Child-Killing Wolves Cause Panic and Fear Among Locals in India

Parents in a region of India near the border with Nepal are living in fear of wolves that kill and eat children after a series of wolf attacks in 30 nearby villages. 

All told, nine children and one adult have been attacked and carried off from their homes in the Bahraich district. All were killed. The youngest was a boy just one-year-old, while the oldest was a woman of 45. In addition to the deaths, 34 people have been wounded by attacking wolves. 

One family lost their four-year-old daughter Sandhya to such an attack. The little girl was sleeping outside her family’s hut on August 17 during a power outage that blanketed the village in darkness. Her mother, Sunita, said the wolves attacked just two minutes after the lights went dark, and her daughter was missing before they even realized that wolves had approached. The girl’s body was found in a sugarcane field about 500 yards from her home the next day. 

Not long before this, a boy of eight named Utkarsh was also sleeping outside in a nearby village when his mother saw a wolf creeping up on the family. She said the animal “lunged from the shadows” but she was able to frighten it away along with her neighbors by screaming at the beast. 

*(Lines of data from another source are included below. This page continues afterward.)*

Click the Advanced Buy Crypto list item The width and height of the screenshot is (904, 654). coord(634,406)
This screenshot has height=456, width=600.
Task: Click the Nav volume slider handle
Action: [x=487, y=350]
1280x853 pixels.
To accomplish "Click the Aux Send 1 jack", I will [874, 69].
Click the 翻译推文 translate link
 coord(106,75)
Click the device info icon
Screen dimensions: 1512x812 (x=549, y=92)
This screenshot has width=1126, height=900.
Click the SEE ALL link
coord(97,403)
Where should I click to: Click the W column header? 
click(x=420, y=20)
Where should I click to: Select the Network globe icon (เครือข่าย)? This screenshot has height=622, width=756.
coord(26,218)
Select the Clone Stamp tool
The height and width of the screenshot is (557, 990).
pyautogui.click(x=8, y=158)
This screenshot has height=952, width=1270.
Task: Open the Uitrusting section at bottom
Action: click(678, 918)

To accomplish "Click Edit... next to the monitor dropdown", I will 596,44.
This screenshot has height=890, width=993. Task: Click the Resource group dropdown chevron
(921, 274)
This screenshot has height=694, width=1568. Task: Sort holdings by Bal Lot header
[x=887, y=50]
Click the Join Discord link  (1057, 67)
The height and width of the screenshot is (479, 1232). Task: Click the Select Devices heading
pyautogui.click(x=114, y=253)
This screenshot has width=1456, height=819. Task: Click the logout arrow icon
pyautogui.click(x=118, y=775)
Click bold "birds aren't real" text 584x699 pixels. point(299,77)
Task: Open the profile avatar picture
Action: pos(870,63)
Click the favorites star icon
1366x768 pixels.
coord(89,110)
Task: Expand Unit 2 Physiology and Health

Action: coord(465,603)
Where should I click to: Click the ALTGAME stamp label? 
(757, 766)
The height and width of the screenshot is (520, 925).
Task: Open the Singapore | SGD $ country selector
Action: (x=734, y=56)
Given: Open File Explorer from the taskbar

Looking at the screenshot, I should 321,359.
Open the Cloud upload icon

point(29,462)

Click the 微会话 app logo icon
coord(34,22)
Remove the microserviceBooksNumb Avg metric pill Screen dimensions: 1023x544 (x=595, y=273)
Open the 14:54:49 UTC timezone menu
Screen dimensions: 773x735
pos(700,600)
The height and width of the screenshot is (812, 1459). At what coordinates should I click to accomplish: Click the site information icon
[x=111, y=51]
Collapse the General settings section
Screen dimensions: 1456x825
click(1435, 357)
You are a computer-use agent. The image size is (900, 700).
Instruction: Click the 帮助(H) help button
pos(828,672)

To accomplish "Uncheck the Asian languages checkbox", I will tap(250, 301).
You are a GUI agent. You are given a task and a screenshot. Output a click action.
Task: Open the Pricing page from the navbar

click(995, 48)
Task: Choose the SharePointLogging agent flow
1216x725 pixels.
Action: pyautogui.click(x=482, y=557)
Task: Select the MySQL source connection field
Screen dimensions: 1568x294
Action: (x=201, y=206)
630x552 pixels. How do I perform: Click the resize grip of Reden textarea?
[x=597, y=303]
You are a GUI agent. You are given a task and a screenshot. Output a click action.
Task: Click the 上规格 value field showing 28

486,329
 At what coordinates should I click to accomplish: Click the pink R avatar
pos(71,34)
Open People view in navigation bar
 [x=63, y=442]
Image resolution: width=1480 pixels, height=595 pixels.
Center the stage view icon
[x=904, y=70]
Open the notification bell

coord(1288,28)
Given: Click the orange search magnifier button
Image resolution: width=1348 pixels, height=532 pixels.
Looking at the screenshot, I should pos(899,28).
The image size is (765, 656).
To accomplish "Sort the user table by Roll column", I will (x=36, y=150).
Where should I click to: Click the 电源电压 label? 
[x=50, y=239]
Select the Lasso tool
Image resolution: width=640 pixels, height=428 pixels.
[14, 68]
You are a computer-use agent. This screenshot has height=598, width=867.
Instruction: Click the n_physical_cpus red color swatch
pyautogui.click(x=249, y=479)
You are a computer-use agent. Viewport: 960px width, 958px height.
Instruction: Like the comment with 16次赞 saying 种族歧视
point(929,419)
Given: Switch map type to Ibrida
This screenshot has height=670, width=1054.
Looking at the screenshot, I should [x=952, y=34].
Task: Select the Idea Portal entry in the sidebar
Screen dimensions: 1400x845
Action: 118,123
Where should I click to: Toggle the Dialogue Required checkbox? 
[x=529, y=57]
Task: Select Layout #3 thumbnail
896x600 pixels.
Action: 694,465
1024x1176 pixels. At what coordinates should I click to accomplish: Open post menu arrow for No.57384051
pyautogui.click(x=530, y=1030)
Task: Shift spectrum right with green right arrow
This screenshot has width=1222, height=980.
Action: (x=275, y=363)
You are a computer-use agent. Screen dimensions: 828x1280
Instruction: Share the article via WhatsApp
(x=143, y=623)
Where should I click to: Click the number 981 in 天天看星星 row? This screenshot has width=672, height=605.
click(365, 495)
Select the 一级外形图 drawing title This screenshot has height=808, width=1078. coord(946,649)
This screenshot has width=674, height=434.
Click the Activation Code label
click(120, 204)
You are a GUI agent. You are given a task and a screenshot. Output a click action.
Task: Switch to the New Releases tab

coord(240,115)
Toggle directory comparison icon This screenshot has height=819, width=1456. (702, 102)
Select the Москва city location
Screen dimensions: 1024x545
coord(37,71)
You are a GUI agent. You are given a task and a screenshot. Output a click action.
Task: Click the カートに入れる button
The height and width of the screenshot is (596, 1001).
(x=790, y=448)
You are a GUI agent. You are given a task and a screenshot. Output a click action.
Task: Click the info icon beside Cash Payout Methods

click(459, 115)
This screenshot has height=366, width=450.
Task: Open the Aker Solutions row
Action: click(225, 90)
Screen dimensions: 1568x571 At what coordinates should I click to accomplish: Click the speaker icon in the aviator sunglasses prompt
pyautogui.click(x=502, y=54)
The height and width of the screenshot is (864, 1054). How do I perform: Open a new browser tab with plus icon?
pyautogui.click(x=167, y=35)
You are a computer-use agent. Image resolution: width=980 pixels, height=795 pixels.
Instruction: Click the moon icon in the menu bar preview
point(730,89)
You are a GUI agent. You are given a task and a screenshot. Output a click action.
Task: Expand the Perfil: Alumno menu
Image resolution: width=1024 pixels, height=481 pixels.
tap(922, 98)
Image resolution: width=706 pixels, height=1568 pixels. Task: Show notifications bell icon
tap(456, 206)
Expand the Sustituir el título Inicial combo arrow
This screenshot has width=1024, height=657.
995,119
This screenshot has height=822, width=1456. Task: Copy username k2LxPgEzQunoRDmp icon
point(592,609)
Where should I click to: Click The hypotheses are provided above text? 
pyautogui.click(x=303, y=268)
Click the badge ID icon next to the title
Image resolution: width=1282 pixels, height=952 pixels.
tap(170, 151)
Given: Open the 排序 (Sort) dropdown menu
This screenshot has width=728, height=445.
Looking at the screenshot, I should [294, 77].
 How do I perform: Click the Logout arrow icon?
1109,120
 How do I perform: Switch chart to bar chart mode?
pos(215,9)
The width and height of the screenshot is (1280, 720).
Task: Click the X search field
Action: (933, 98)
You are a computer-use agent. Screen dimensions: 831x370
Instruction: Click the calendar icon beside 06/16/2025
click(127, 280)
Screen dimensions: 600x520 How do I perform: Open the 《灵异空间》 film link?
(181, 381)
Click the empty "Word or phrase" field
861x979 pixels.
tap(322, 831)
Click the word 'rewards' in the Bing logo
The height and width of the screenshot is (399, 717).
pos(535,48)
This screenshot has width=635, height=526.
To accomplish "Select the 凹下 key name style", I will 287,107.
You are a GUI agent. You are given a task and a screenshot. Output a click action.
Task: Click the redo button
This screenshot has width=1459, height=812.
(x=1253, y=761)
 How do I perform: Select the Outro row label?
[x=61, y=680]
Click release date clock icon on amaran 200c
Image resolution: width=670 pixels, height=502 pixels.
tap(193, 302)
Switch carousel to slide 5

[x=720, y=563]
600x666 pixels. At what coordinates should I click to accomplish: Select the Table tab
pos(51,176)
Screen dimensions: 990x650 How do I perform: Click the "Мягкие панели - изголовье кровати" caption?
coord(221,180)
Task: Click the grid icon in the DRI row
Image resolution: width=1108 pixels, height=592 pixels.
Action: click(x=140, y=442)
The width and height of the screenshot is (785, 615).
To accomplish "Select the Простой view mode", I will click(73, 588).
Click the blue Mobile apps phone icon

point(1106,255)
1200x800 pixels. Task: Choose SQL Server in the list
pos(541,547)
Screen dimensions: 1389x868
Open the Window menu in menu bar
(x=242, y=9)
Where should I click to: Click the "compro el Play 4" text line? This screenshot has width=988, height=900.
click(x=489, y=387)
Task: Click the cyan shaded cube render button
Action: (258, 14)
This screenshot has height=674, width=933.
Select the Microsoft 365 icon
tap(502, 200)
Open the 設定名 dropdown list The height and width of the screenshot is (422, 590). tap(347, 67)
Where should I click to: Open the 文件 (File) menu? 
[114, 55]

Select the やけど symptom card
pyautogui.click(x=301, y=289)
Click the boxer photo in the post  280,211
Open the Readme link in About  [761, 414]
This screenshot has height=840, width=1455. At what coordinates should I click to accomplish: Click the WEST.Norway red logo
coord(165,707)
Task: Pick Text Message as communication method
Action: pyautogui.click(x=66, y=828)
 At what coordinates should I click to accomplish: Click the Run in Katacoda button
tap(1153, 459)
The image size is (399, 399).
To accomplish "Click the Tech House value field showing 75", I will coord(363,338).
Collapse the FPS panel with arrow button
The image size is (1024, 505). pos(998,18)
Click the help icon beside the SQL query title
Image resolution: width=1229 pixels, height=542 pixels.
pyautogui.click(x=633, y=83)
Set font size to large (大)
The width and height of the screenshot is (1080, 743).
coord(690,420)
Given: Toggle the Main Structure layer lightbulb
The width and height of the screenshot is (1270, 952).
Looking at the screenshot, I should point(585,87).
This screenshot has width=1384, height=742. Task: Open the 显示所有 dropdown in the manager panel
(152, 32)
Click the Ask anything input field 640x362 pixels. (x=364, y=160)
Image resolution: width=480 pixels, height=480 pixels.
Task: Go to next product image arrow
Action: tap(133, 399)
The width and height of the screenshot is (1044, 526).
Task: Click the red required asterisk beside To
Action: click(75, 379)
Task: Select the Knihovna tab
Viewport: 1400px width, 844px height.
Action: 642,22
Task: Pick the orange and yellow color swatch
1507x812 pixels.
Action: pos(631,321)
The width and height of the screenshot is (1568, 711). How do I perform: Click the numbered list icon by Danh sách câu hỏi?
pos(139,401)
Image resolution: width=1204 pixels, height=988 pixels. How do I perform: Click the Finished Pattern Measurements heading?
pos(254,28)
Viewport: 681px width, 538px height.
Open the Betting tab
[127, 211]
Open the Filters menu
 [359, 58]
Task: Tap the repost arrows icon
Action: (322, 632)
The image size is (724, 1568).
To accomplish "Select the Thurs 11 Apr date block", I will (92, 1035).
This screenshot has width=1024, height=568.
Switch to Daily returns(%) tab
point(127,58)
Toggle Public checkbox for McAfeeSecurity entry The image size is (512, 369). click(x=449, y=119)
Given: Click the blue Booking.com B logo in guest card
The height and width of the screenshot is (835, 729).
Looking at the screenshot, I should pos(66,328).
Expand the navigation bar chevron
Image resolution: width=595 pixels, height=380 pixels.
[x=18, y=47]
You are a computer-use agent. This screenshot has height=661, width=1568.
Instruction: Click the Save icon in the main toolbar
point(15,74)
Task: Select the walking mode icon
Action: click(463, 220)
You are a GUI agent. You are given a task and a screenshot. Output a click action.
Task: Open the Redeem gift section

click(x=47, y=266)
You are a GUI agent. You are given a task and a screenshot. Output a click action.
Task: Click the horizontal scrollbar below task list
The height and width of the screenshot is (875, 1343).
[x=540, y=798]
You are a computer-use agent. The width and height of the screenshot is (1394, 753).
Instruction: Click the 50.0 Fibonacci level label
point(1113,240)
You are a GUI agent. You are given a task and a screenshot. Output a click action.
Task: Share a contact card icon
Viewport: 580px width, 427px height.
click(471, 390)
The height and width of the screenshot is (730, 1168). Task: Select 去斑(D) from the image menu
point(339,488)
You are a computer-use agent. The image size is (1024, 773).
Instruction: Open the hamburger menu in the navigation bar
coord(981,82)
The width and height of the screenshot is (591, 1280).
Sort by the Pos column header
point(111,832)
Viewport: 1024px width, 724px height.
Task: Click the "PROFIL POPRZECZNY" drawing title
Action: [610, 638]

Residents of this group of villages are terrified. Many of their modest huts don’t even have locking doors. Parents are keeping their children inside and the men have been out on foot patrol along the streets at night. Government officials have also sent up drones and have installed cameras to track the wolves; they’re also setting up traps and using firecrackers to scare the animals away. They’ve been able to capture four wolves so far, which have been sent to zoos. 

While wolf attacks on humans are usually rare, when they do happen, the wolves are usually rabid. One infected wolf is capable of attacking many people before it gets too sick to continue. Anyone bitten by an animal infected with rabies must endure multiple injections of a vaccine over several weeks, and that has to happen quickly after injury and before the disease takes hold. 

Experts think the wolf attacks are sparked by seasonal flooding in Bahraich. Monsoon rains have been so heavy recently that the topography and landscape has been reshaped. The region is home to wolves, but they’re staking out new territory as their prey animals have been killed or driven away by the flooding and the altered vegetation landscape.